Las conclusiones que el juzgador de instancia ha alcanzado en el caso presente, tras valorar entendemos que correctamente una prueba documental y testifical similares a las de los supuestos antes citados, se ajustan al criterio mantenido por esta Audiencia, por lo que vamos a confirmar la sentencia apelada con desestimación del recurso.

CUARTO.-Conforme a lo dispuesto en los arts. 394 y 398 de la LEC , se imponen a las partes apelantes las costas causadas por sus recursos que se ven desestimados.

Fallo

Se desestimanlos recursos de apelación interpuestos por las representaciones procesales de las entidades BANKIA S.A Y Construcciones HICEGAR S.L,frente a la sentencia dictada el día 3 de marzo de 2015 por el Juzgado de Primera Instancia nº 4 de Valladolid en los autos de juicio ordinario de los que dimana el presente Rollo de Sala, resolución que se confirma íntegramente con imposición a dichas recurrentes de las costas causadas en esta segunda instancia.

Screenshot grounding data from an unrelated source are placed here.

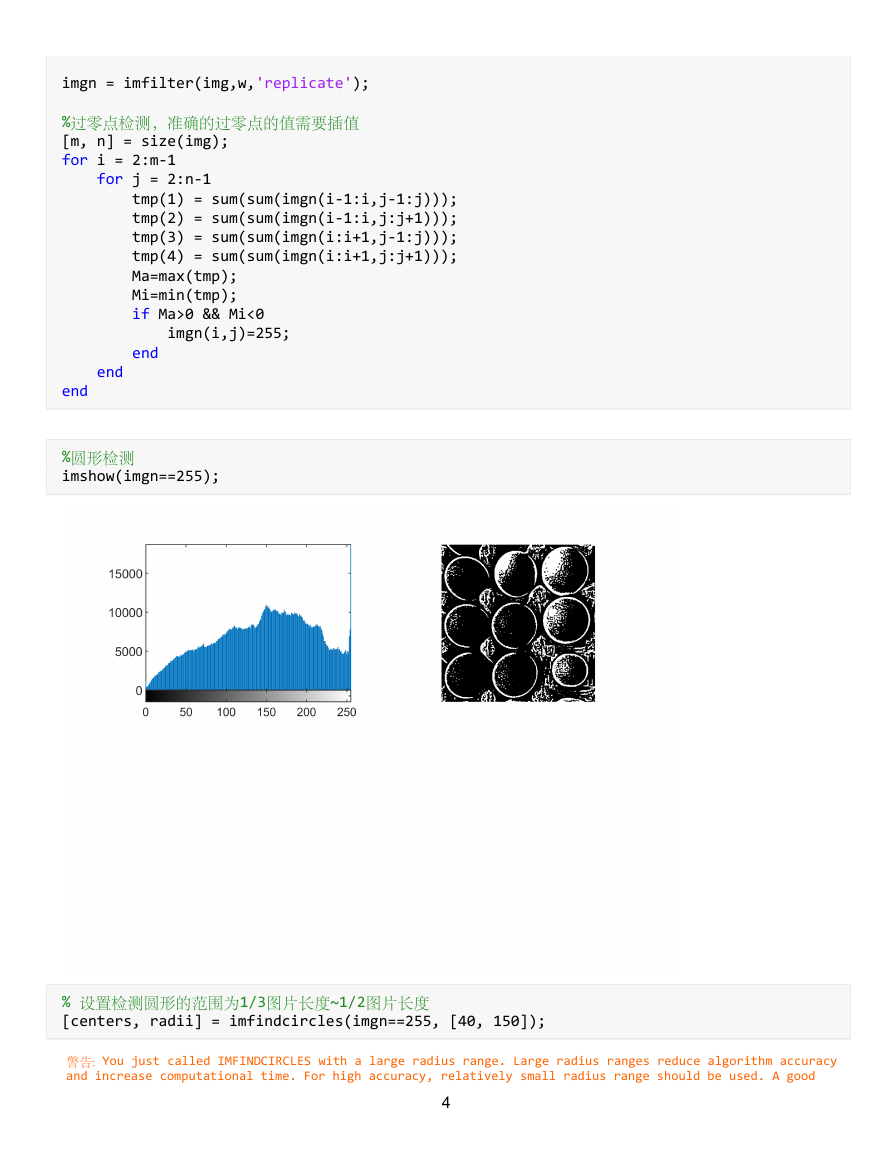Viewport: 893px width, 1155px height.
Task: Click the outer 'for i = 2:m-1' line
Action: coord(119,161)
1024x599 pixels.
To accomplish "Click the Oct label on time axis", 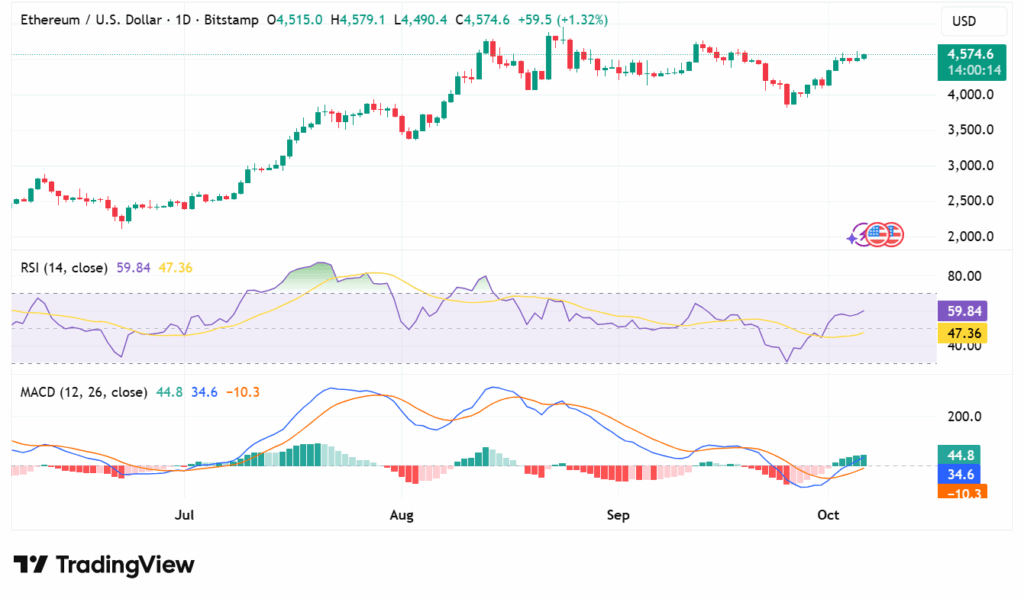I will click(x=828, y=515).
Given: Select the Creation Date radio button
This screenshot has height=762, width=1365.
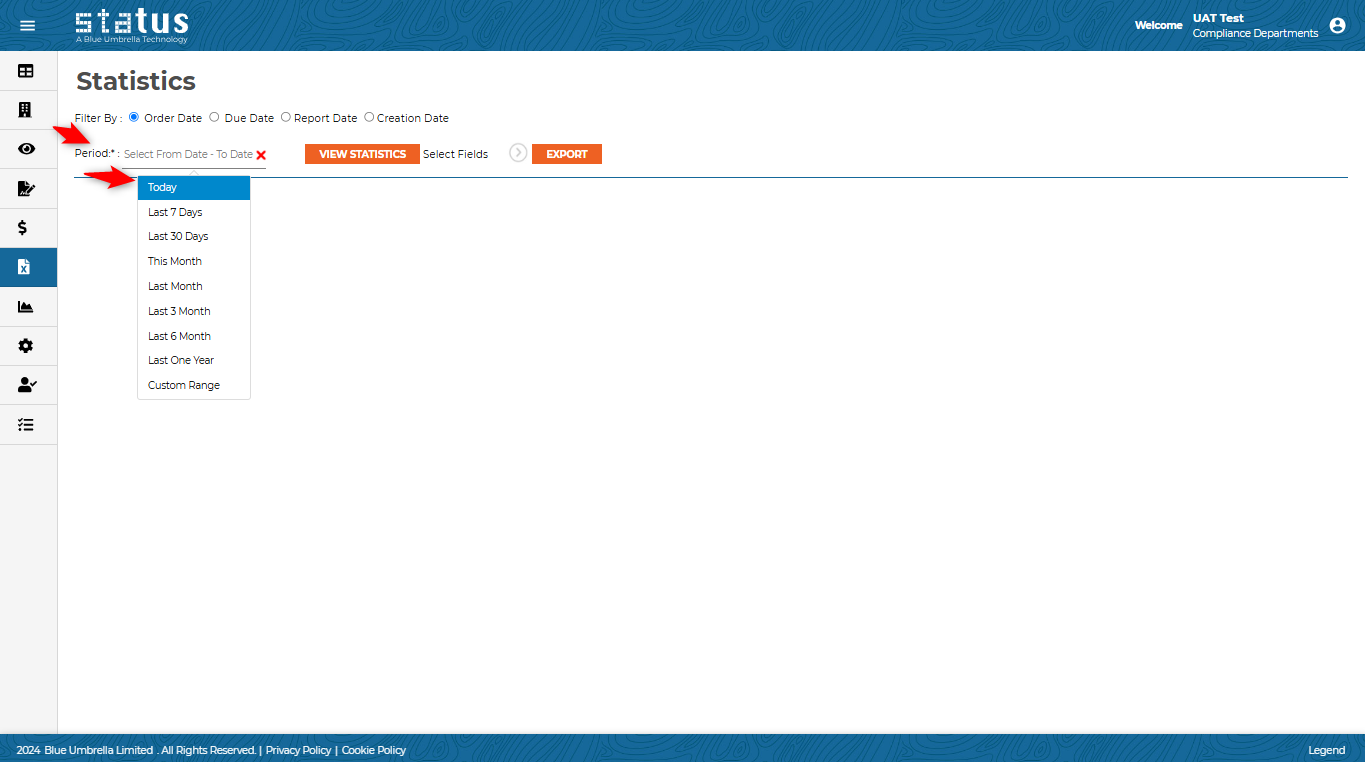Looking at the screenshot, I should (x=369, y=117).
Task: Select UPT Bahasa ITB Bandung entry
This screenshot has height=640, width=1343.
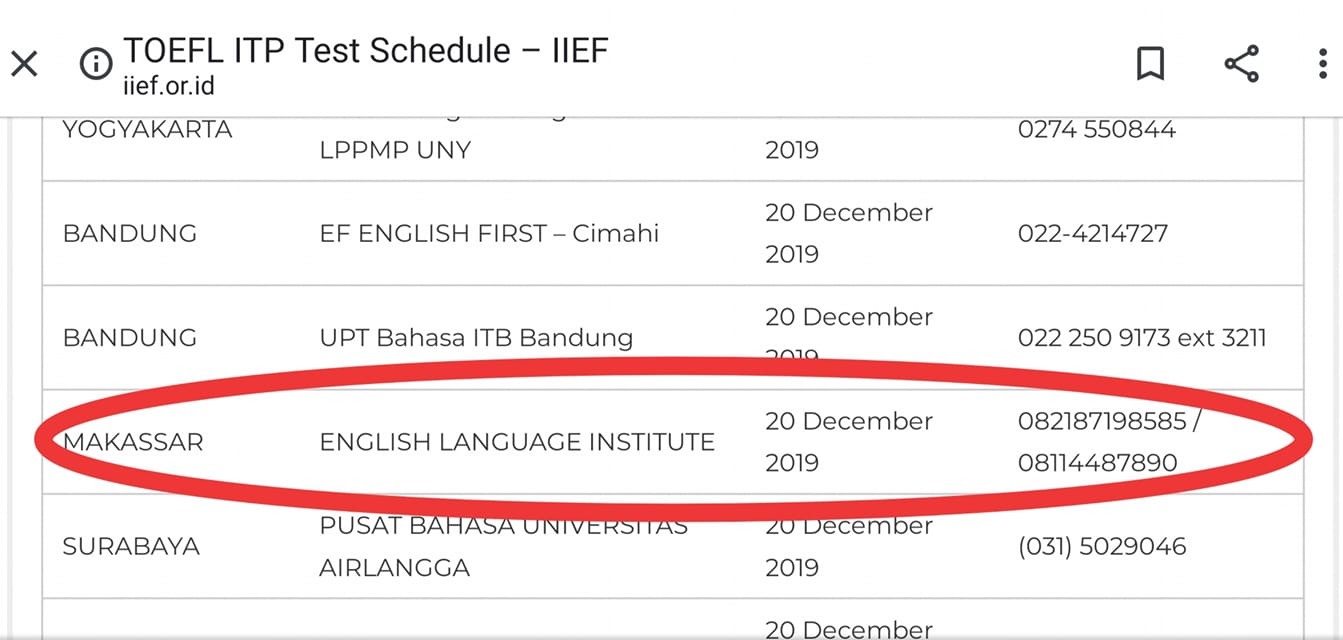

De conformidad con lo dispuesto en el apartado noveno de la Disposición Adicional Decimoquinta de la Ley Orgánica del Poder Judicial , según redacción de la Ley Orgánica 1/2009, publicada el día 4 de noviembre y vigente desde el día siguiente, acordamos, también, la pérdida del depósito constituido al recurrente al haberse confirmado la resolución recurrida, debiéndose dar a aquel el destino previsto en dicha disposición.

Frente a la presente resolución cabe recurso de casación por interés casacional, a interponer ante esta Sala en el plazo de 20 días para su conocimiento por la Sala 1ª del Tribunal Supremo.

Así, por esta nuestra Sentencia, lo pronunciamos, mandamos y firmamos.